Of course, none of this makes a difference if the songs aren’t up to scratch – thankfully, this is one of the finest selection of songs in Lucassen’s repertoire for years. The charging gallop of the Brittney Slayes led ‘Fate of Man’ gets things off and running, before the doom-laden crunch of ’28 Days (Till the End of Time).’ ‘Prescient’ is one of the strangest tracks on the album, the overlapping vocals of Michael Mills and Ross Jennings combine to create a unique, progressive tour de force. It’s an early album highlight, and the one criticism is that it makes the straight-forward rocker ‘Back from the Past’ (no prizes for guessing the influence there) sound almost pedestrian in comparison, even with the guitar work of Ron Bumblefoot Thal.

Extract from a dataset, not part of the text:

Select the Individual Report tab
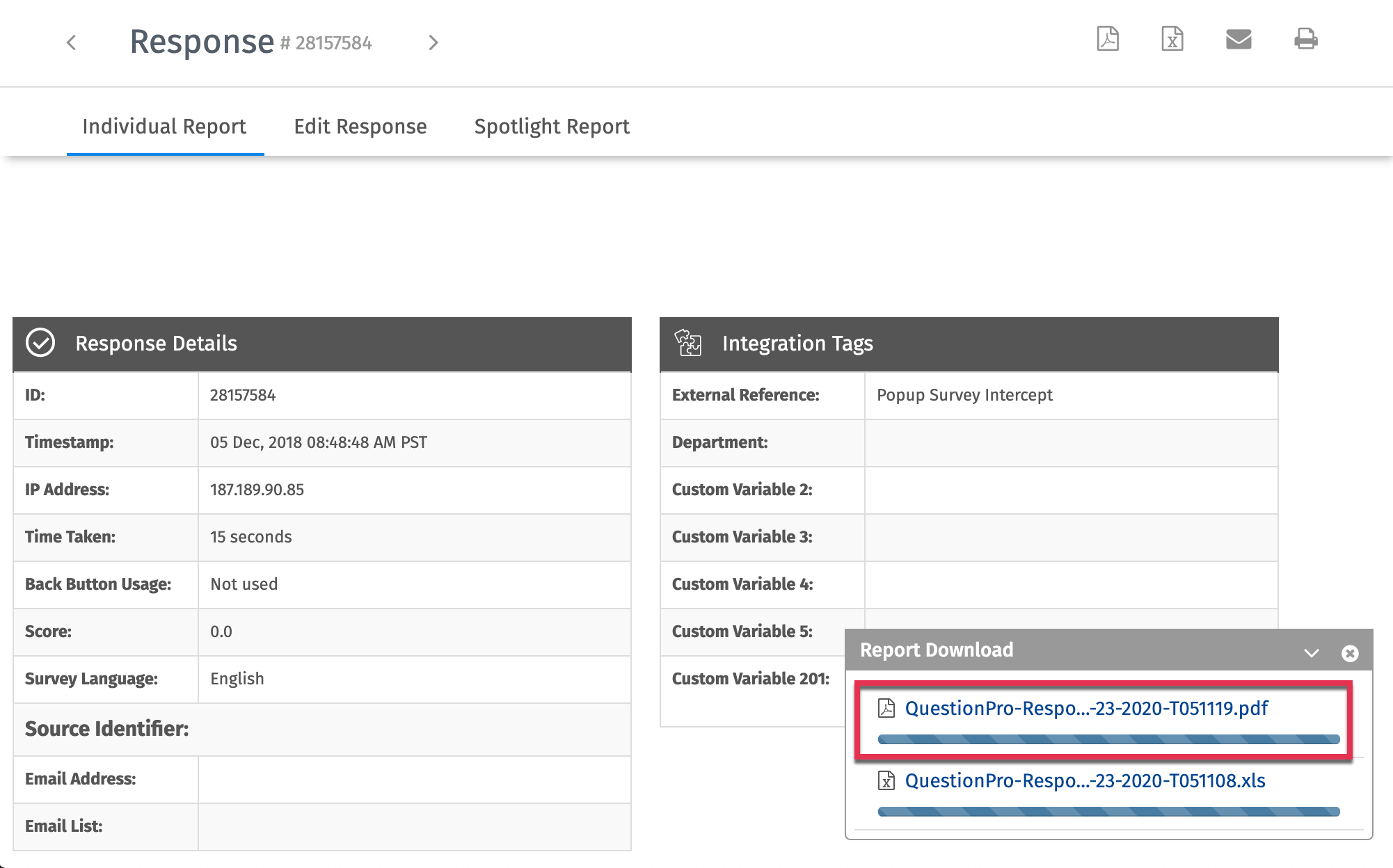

Thankfully normal service is resumed for the joyous title track – the accompanying video of which is a sight to behold. From there it becomes a procession of excellent vocal performances – Damian Wilson on ‘Bridge of Life’, Floor Jansen on ‘A Hand on the Clock’ and John Joyce Cuijpers on ‘Beyond the Edge of it All’ all put in astonishing shifts. All that’s left is the obligatory epic, although even at nine and a half minutes, ‘Lost Children of the Universe’ seems to fly past. The involvement of the Hellscore Choir gives the track a grandiose feel, and the presence of Steve Vai for a soaring solo lends an air of authenticity to the track. Yet it ends up being a slight disappointment; a somewhat downbeat end to an overwhelmingly fun-filled album.

It does not detract from the excellence that has gone before, however. Despite only emerging from the vaults once a decade, Star One has always been one of Lucassen’s more popular projects. So, it is understandable if fans feel uneasy about the move away from the core group that made previous albums such a success. Yet those fans can rest easy – Revel in Time not only matches the fire of Space Metal and Victims of a Modern Age, in many ways it surpasses them. After the disappointing reaction to Ayreon’s last album, Transitus, it seems like the dutchman has firmly rediscovered his mojo – Revel in Time is a riot, and firmly up there with some of the finest music of his career.